Given data:
--- START ---

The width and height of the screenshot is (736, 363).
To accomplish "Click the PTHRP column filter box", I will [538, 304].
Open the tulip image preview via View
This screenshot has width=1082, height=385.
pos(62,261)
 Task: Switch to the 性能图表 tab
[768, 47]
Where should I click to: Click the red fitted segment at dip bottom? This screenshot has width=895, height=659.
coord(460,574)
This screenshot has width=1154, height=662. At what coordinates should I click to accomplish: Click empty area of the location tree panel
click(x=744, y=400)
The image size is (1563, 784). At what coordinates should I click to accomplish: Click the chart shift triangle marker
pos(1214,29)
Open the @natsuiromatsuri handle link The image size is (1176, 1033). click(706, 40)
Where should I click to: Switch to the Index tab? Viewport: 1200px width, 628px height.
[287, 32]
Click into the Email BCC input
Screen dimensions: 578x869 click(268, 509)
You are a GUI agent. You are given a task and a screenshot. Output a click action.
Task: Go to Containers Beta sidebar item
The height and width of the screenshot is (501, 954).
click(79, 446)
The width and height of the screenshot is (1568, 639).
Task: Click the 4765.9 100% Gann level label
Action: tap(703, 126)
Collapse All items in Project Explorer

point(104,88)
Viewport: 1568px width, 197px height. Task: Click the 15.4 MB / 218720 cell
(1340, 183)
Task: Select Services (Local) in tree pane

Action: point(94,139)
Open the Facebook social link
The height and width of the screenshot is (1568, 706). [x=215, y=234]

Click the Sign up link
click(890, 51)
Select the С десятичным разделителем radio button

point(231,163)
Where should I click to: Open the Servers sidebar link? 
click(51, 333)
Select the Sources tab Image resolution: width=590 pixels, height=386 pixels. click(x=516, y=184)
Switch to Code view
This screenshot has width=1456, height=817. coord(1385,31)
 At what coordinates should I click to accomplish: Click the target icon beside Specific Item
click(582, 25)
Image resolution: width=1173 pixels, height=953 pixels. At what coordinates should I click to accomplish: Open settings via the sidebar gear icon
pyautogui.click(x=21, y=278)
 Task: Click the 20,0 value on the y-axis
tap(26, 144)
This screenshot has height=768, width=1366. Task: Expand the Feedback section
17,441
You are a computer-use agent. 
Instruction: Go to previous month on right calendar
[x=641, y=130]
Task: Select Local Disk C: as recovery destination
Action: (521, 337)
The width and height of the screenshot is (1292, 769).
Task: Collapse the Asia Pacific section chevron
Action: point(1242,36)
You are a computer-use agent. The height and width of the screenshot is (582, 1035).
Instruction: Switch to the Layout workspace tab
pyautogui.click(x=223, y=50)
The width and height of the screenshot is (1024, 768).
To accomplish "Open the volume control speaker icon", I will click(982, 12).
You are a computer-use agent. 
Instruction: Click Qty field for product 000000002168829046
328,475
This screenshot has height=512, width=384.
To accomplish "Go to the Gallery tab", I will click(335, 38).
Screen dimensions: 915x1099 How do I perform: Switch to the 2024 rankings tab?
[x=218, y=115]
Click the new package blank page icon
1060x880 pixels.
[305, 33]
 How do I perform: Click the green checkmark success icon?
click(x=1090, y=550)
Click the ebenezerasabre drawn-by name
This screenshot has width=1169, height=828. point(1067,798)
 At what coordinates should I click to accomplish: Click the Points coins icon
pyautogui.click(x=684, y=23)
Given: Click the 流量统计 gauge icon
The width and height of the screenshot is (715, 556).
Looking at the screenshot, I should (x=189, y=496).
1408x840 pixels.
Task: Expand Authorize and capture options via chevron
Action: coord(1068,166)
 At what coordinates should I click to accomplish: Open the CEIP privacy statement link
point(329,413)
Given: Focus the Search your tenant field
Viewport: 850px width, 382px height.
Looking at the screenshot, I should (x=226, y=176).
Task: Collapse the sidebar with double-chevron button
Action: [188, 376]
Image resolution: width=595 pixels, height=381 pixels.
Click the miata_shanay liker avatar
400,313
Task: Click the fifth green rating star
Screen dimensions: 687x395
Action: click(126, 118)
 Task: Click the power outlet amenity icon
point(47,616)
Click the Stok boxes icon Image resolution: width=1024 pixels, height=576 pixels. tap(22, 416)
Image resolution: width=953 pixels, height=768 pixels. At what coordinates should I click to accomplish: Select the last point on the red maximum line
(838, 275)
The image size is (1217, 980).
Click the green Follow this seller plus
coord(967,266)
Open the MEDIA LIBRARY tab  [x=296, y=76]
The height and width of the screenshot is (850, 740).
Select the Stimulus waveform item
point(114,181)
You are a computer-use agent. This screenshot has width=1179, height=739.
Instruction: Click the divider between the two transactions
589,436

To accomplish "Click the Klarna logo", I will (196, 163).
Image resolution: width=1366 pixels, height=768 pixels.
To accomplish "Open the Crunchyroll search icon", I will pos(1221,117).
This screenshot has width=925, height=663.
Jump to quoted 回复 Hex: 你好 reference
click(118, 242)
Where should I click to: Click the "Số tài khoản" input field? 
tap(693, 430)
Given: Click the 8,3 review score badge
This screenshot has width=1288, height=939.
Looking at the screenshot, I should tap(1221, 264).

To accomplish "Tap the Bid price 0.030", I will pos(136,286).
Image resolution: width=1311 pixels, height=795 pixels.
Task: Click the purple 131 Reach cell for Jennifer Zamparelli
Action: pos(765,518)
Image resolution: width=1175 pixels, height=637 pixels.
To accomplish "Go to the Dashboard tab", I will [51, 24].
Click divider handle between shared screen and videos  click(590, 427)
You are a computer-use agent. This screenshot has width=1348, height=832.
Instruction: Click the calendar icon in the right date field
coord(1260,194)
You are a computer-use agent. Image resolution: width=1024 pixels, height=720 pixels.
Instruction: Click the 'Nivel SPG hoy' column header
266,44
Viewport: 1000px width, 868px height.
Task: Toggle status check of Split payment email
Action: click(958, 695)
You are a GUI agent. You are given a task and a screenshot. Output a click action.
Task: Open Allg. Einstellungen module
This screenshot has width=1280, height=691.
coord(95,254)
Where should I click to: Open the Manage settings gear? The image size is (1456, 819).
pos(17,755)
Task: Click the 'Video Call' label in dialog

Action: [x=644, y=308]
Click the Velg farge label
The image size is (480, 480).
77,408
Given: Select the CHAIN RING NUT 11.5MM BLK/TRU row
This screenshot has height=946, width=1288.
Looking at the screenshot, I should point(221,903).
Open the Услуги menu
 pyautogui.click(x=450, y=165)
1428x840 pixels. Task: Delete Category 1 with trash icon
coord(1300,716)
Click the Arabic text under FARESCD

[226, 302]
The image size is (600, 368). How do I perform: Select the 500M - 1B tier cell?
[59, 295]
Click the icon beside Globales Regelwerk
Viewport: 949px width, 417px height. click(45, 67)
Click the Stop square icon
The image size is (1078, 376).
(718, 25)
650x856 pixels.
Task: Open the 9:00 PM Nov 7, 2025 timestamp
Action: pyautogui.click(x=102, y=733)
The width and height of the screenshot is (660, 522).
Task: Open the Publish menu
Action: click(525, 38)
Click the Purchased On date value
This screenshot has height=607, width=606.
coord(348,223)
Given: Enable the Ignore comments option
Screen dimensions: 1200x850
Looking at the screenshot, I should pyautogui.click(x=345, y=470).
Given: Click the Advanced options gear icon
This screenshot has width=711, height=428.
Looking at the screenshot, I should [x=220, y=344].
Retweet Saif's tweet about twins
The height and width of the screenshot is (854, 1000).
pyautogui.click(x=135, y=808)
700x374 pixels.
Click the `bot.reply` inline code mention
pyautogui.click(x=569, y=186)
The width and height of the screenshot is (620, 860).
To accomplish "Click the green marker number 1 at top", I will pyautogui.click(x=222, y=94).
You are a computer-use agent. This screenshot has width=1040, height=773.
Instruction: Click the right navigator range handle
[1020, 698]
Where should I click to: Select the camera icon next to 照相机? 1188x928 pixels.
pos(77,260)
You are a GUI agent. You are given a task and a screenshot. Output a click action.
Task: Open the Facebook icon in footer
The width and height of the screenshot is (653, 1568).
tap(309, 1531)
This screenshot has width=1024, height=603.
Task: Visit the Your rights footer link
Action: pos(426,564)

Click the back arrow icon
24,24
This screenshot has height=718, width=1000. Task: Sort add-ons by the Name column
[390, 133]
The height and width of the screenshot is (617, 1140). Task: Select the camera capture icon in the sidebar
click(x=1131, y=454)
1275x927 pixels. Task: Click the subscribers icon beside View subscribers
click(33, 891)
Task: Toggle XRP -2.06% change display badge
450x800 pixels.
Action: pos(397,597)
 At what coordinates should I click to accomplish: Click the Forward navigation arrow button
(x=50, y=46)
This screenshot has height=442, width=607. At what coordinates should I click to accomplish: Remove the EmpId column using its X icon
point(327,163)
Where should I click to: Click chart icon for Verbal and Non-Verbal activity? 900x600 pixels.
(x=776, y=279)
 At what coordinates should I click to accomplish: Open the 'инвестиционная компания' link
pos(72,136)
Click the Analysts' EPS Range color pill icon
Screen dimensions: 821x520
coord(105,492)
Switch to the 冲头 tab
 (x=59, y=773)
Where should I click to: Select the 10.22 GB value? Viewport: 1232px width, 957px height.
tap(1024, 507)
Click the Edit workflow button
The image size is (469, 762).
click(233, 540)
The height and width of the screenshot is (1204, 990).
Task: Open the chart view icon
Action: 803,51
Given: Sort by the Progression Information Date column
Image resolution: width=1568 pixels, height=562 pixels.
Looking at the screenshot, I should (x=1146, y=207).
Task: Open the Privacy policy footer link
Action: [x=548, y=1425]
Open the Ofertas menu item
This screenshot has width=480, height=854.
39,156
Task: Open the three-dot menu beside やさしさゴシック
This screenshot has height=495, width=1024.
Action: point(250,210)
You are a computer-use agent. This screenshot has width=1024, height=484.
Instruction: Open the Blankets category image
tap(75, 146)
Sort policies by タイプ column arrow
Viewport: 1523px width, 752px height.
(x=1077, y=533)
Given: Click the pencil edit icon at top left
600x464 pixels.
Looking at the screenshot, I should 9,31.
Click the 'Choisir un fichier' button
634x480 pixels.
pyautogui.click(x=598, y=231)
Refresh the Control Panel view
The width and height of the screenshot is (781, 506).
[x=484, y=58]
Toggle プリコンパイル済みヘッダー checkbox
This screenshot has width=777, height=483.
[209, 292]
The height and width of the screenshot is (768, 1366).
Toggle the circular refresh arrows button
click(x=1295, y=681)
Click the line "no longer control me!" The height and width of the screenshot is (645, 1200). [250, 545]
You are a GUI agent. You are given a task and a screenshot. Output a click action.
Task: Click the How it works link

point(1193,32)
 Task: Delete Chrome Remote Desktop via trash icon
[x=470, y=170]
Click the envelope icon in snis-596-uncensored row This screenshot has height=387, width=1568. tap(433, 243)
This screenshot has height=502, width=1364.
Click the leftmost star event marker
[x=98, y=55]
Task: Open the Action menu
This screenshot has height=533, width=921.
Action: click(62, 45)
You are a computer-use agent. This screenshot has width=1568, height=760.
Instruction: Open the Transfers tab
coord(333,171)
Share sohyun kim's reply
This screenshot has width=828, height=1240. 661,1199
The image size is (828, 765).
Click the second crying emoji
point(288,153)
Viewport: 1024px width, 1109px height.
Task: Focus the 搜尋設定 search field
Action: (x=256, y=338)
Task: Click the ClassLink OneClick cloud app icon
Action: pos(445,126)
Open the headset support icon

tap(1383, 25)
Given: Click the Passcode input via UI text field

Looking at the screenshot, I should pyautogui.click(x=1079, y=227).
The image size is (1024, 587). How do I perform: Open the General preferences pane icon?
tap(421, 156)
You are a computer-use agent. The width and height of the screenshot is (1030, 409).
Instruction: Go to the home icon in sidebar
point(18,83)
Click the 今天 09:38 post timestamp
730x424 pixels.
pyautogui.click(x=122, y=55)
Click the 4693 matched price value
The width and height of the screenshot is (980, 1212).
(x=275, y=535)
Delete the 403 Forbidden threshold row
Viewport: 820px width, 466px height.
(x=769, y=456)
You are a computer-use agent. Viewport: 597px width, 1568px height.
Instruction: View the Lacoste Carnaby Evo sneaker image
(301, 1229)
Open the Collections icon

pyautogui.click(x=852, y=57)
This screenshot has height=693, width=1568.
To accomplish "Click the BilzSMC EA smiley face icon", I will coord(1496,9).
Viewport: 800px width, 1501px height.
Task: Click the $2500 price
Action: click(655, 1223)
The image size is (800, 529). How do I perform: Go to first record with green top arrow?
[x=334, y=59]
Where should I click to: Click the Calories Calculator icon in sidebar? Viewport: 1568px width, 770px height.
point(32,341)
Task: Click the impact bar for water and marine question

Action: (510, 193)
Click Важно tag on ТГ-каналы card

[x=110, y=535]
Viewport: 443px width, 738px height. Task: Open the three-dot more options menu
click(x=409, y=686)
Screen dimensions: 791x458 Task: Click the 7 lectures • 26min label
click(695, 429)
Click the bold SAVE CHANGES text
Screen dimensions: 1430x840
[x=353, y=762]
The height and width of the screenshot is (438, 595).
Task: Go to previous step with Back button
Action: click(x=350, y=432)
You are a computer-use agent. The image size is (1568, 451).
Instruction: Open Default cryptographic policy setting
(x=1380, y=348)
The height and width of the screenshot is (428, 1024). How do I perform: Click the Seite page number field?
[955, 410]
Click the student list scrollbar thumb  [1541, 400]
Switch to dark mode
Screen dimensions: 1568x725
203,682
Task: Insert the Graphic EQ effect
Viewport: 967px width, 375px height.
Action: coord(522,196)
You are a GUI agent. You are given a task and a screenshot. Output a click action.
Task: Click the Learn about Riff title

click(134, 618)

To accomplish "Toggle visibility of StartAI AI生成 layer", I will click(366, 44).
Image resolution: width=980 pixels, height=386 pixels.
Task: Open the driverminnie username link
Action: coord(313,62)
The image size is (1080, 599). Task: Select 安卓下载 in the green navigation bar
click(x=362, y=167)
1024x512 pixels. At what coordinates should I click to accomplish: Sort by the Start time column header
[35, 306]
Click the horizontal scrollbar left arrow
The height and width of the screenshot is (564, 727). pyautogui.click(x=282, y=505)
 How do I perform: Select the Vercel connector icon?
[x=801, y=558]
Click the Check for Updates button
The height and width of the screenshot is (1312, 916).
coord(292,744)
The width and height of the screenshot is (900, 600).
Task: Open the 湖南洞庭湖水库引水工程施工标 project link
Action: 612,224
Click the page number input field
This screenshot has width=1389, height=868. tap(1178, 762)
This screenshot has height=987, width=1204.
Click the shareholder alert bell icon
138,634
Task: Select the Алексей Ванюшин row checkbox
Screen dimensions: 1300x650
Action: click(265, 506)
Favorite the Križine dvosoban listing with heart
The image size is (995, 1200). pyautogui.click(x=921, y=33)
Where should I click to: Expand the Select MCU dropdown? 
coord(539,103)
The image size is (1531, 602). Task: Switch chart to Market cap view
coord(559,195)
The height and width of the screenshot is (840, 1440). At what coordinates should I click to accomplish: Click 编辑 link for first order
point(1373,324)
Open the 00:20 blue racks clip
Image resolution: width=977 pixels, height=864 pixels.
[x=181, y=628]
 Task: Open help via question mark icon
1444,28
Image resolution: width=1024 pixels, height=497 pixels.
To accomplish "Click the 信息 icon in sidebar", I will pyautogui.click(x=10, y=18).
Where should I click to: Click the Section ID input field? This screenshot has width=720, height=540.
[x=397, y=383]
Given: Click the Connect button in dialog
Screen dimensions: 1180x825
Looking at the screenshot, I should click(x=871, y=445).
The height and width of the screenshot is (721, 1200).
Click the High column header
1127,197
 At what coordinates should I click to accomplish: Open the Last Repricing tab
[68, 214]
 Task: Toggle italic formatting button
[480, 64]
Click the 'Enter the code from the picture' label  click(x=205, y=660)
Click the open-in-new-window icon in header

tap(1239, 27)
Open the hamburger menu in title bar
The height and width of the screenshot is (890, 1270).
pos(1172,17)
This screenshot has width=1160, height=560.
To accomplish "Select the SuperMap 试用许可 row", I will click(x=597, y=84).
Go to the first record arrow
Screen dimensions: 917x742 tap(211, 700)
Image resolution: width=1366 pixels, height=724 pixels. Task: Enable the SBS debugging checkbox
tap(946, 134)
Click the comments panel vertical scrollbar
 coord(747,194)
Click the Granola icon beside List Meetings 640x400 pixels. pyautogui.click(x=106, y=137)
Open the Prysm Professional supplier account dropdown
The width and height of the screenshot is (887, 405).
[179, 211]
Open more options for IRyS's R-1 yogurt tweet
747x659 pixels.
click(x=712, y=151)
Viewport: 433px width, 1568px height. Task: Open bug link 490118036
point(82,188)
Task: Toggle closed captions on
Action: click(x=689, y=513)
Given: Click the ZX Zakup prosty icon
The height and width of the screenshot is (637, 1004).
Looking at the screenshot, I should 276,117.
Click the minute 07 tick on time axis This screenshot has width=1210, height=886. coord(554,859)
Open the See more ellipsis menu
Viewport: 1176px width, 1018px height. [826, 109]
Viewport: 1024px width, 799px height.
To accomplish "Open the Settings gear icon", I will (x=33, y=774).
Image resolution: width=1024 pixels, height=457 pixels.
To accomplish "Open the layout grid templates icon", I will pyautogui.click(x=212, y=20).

--- END ---

What is expected: Please copy, exactly and with nothing else, the lines above beginning at the line that has "Click the 4693 matched price value" and ending with the line that has "Click the bold SAVE CHANGES text".

Response to this exercise:
Click the 4693 matched price value
The width and height of the screenshot is (980, 1212).
(x=275, y=535)
Delete the 403 Forbidden threshold row
Viewport: 820px width, 466px height.
(x=769, y=456)
You are a computer-use agent. Viewport: 597px width, 1568px height.
Instruction: View the Lacoste Carnaby Evo sneaker image
(301, 1229)
Open the Collections icon

pyautogui.click(x=852, y=57)
This screenshot has height=693, width=1568.
To accomplish "Click the BilzSMC EA smiley face icon", I will coord(1496,9).
Viewport: 800px width, 1501px height.
Task: Click the $2500 price
Action: click(655, 1223)
The image size is (800, 529). How do I perform: Go to first record with green top arrow?
[x=334, y=59]
Where should I click to: Click the Calories Calculator icon in sidebar? Viewport: 1568px width, 770px height.
point(32,341)
Task: Click the impact bar for water and marine question

Action: (510, 193)
Click Важно tag on ТГ-каналы card

[x=110, y=535]
Viewport: 443px width, 738px height. Task: Open the three-dot more options menu
click(x=409, y=686)
Screen dimensions: 791x458 Task: Click the 7 lectures • 26min label
click(695, 429)
Click the bold SAVE CHANGES text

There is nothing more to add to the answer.